Sigh, I feel so powerless.

_My New Relationship_

My partner and I had our one month anniversary a week ago. It's been going well and I really appreciate how patient they are with me towards sex stuff, as not an overly sexual person myself. We're planning on moving in June, funnily enough, which is my birthday month.

However, we both noticed that I haven't been paying as much attention to the relationship for a little bit. That's because I've been overworking and focusing on my productivity. The other downside is that it's also leading me to be more stressed, as someone who has OCD levels of helping and fixing things.

My partner is more easygoing than I (personality-wise). That's why when I was panicking about how I was going to get to the hospital my sister is at yesterday, they were the one that talked a bit more sense into me to not rush and think about the situation more calmly. And of course, they were right because my sister isn't in as terrible of a situation that needed me to be there right there that instance.

That's why I want to make an effort to relax and enjoy myself a bit more. It's been a while since I've been able to engross myself in hobbies without feeling guilty that I could be doing something else more productive with my time.

Basically, I need to try not to focus so much on achieving everything I want before reaching 30 this year.
 
EmptyBlackSoul

EmptyBlackSoul

I Wish I Knew How To Not Love Anyone
Feb 6, 2025
10
[Entry: 74 Days Remaining]

_Why It Matters_

The topic of my birthday/suicide countdown came up again between my partner and I. They asked why it matters so much that I'll be 30, and what exactly changes when I do.

It was then that I thought about it once more for the first time since meeting them.

Originally, it mattered because the age for youth in Canada is 16-29, meaning I would be aging out of youth resources I use. However, the one resource that was the most important to me, the LGBTQ youth center, isn't something I go to anymore. It was my frequent spot when I lived in Toronto, especially with the free groceries and hygiene products they gave out that helped me survived (It's actually been quite tough without them).

Then there's the more psychological aspect of it, where I'm getting older but I feel as though my 20s was stolen from me by my ex. It's bad enough already that I feel like my childhood was stolen from me, and now a significant part of being adult is lost to time as well.
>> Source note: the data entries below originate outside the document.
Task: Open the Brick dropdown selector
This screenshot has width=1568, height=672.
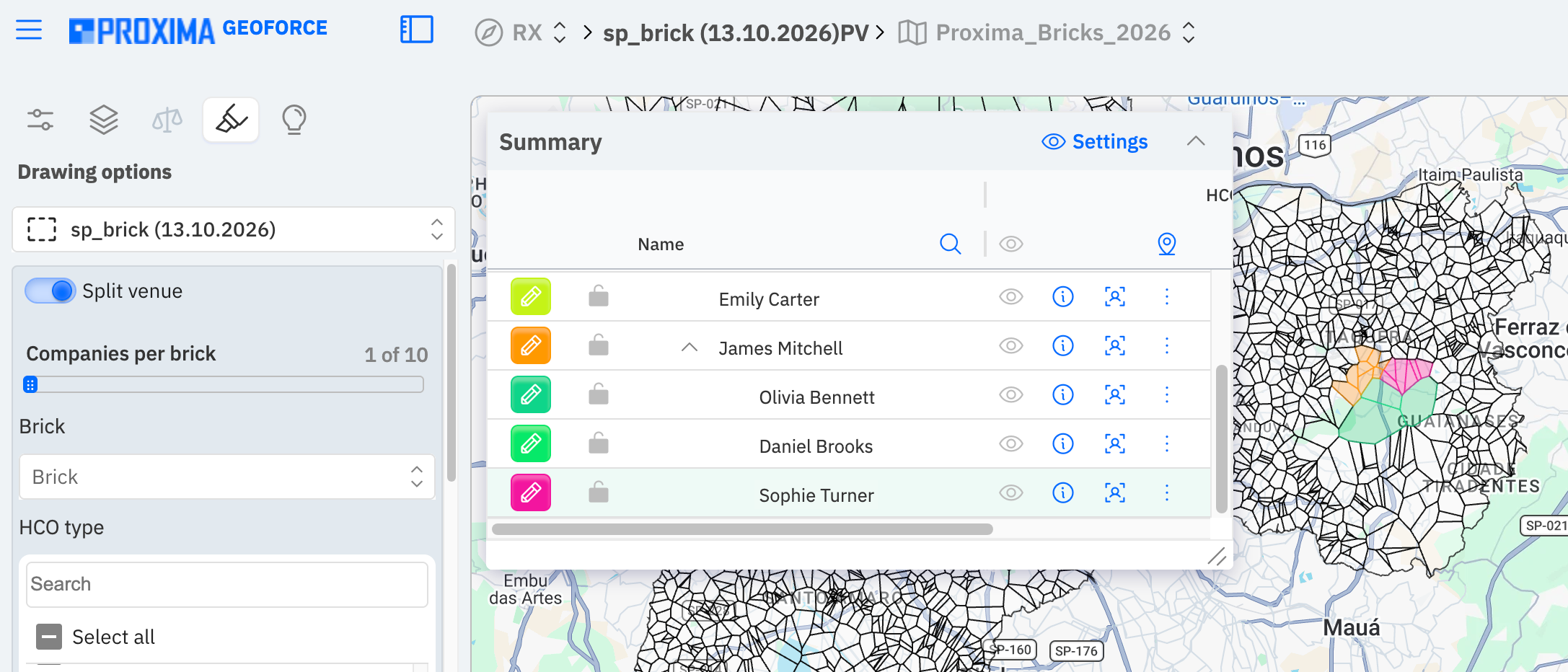Action: tap(227, 477)
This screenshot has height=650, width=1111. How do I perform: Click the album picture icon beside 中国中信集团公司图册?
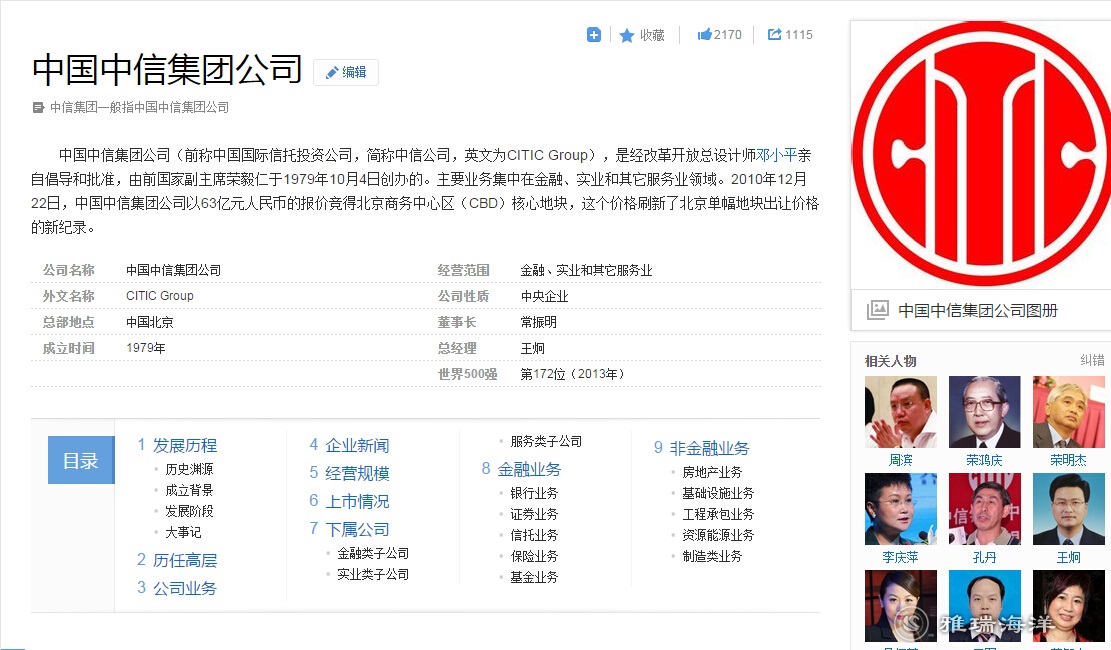point(877,310)
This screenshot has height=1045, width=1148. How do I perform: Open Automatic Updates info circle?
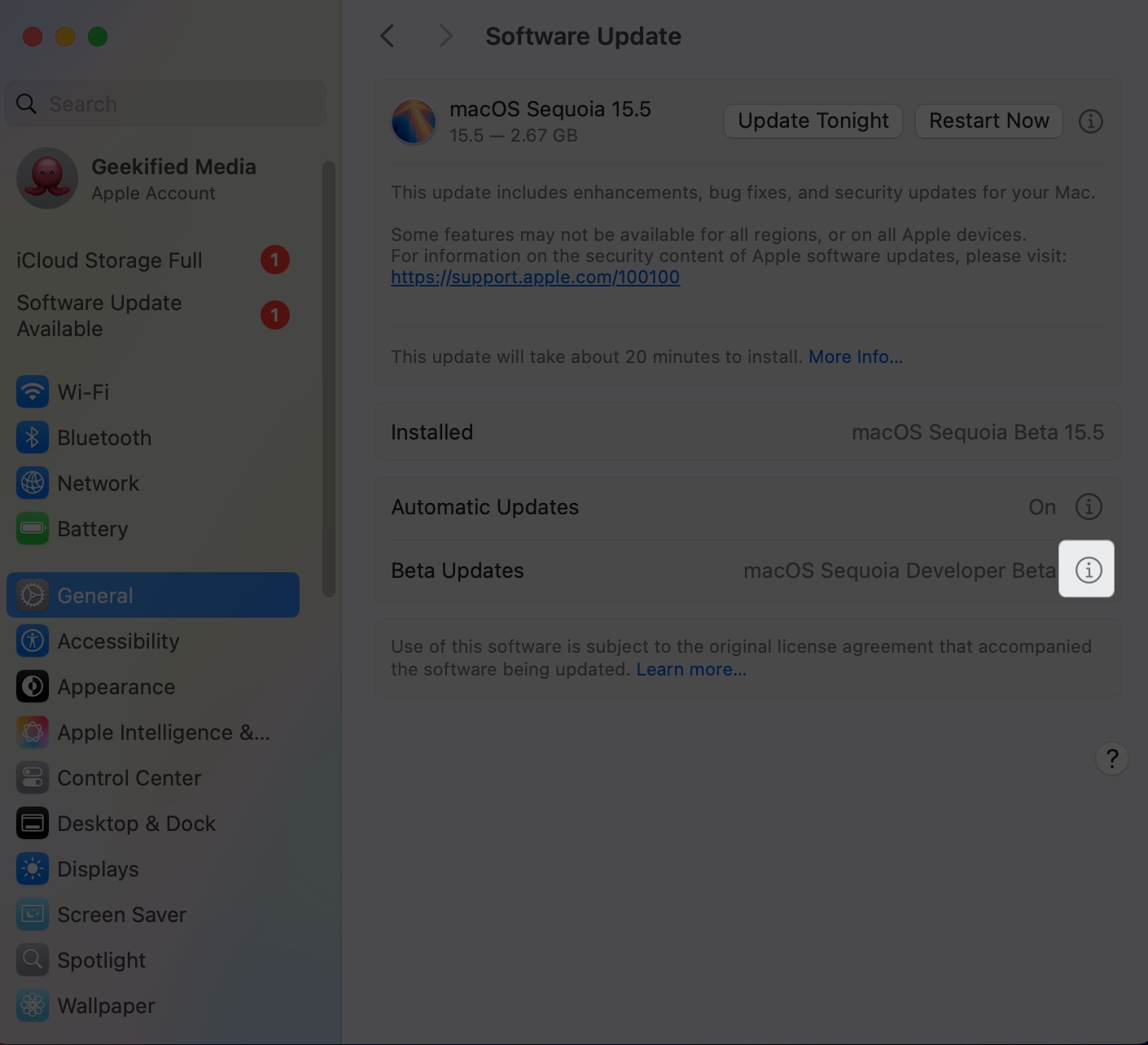tap(1089, 506)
But with all that's said, I ask myself the question "WHAT am I losing at 30?"

I guess...nothing?

Obviously it's not so black and white, but as a highly co-dependant person, my partner has been the beacon of hope that inspires me that it won't be so bad as I've been telling myself.


_Emotionally Absent_

There's something I've noticed, and something my partner has noticed as well: I'm a workaholic. A lot of that is because I've put a mental timer on myself for things I want to get done before my 30th birthday as if it's a life-or-death scenario. But because of that, I'm not paying attention to the person that should matter the most to me.

Basically, since I've gotten the one thing I wanted as a highly co-dependant person (a partner who loves me and vice versa), I've been focusing all of my attention elsewhere. It's made my partner feel like a background character in my own story, something I didn't realize I've been doing.

My partner also notes how I've been not taking time to relax, constantly trying to help everyone when I can barely help myself. It's no surprise that they believe I'm trying to do too much, and at the same time, it's made me think about who and what my priorities really are at this time.

I'm no longer alone to fight this battle on my own, yet I still live my life as if I am. I guess that's just the me who had to rely only on herself, but it has the affect of alienating the person who wants to be part of my life.

Hmm.


My partner says they're jealous of me, especially with how much work I've been able to do. It's funny because I feel like I've failed everyone and failed at everything.

...If I want to think of it optimistically, I can also say that my 30s is probably when I'll actually start living.
 
xeno112007

xeno112007

Void
Jul 18, 2025
123
I think your life is tough. I hope you find happiness.